The Everyday Weight Of Wearing A Hijab In India

Several Muslim women who wear hijabs share their stories to highlight the discrimination, from disapproving looks to outright insults, they face everyday in India in both their personal and professional lives.

photo of women wearing hijabs during the Muharram procession in Srinagar, India

During the Muharram procession in Srinagar, India

Idrees Abbas/SOPA Images via ZUMA
Seemi Pasha

On September 20, 2022, the government of Karnataka told the Supreme Court that Muslims girls in Udupi were goaded into wearing a hijab to school by the Islamic Popular Front of India (PFI) through social media messages. The state government made the argument while responding to a petition challenging the ban on wearing a hijab to school imposed by Karnataka, and upheld by the state high court. Solicitor General Tushar Mehta told the apex court that wearing a hijab was part of a "larger conspiracy" orchestrated by the PFI to create social unrest.

On October 13 this year, the Supreme Court of India delivered a split verdict on pleas challenging the Karnataka high court order that had upheld the ban. A constitutional bench comprising the Chief Justice of India will now examine whether Muslim girls can or cannot wear a head scarf in school.

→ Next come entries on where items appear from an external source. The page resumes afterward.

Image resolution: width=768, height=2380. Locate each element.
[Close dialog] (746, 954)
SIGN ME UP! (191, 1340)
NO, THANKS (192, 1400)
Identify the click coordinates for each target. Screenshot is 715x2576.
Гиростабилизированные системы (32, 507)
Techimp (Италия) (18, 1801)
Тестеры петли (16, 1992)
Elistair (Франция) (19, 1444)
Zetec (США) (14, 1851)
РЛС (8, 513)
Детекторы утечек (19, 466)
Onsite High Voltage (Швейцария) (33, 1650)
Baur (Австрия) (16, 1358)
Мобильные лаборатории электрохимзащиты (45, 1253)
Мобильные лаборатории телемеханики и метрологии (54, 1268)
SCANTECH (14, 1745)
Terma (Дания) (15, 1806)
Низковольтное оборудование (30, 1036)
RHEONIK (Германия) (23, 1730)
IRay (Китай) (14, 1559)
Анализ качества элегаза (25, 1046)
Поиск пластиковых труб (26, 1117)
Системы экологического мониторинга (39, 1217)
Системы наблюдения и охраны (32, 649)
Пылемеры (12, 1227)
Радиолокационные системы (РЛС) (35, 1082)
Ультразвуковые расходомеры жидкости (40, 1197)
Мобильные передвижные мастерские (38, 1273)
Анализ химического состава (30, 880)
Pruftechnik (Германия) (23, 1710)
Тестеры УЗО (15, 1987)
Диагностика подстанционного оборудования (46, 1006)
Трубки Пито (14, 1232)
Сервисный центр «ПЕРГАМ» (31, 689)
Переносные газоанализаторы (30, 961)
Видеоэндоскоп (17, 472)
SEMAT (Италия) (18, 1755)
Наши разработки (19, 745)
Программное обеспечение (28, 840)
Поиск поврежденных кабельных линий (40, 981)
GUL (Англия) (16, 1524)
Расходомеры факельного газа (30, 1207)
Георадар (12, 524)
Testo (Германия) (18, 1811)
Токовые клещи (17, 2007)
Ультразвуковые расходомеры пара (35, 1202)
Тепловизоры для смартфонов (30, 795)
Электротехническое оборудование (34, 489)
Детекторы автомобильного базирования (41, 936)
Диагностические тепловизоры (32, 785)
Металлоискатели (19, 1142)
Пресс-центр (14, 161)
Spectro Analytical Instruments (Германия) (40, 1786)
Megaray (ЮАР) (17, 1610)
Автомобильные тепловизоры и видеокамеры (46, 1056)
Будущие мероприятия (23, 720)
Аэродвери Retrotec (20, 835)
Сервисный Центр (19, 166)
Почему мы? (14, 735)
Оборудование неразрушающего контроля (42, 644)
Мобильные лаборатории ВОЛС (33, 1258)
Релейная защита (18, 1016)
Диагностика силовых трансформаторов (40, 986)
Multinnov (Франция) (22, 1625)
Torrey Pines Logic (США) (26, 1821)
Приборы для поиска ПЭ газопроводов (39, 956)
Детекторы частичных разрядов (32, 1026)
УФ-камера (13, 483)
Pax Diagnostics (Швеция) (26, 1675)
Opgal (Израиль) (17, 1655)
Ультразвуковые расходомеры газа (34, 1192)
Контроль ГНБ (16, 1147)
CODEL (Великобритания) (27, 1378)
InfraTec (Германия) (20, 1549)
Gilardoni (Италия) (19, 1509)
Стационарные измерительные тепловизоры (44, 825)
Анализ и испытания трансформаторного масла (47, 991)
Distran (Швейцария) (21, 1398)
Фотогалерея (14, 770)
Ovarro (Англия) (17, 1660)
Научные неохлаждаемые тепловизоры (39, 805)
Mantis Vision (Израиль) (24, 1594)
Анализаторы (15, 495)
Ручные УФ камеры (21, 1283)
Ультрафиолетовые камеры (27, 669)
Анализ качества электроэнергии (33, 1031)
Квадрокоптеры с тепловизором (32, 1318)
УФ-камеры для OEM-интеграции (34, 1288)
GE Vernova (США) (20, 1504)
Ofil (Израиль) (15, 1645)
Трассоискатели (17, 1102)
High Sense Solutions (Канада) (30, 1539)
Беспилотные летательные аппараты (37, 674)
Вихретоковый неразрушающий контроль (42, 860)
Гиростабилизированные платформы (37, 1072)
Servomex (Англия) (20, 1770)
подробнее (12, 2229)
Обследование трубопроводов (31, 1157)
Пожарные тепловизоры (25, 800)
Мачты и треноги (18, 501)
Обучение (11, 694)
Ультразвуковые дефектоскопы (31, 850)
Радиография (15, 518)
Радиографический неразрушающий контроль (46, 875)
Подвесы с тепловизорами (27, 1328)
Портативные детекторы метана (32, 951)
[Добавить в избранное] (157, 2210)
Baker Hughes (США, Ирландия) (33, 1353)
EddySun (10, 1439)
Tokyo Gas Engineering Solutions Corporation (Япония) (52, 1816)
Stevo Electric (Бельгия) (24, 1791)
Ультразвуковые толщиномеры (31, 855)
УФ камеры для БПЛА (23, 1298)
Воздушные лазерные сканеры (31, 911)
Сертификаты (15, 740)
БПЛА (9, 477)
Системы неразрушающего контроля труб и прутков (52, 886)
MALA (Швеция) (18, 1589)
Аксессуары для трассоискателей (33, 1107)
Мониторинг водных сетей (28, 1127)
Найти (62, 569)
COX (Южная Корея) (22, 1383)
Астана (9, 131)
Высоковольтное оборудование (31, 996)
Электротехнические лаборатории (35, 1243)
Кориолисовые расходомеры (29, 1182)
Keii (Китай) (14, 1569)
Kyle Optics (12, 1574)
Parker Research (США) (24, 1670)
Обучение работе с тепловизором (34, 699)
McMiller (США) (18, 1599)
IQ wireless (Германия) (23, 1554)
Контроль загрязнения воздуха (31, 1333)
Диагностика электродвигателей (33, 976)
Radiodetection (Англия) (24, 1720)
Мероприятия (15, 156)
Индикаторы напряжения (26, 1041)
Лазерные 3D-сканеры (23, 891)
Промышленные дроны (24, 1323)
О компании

As of December 1 this year, there were 69,598 cases pending before the Supreme Court. The backlog includes petitions challenging the Modi government’s Citizenship (Amendment) Act 2019 and pleas challenging the government’s decision to dilute Article 370 of the Constitution. These have been pending for more than two years. Despite the urgency of matters that have been placed on the back burner, the apex court is being forced to spend its time deciding whether schoolgoing Muslim girls can get an education while wearing a head scarf, a tradition some Muslims believe is integral their faith.

The ban on wearing a hijab in classrooms may have highlighted the Karnataka government’s intolerance towards minorities, but the bias against the head scarf, it seems, is an old one.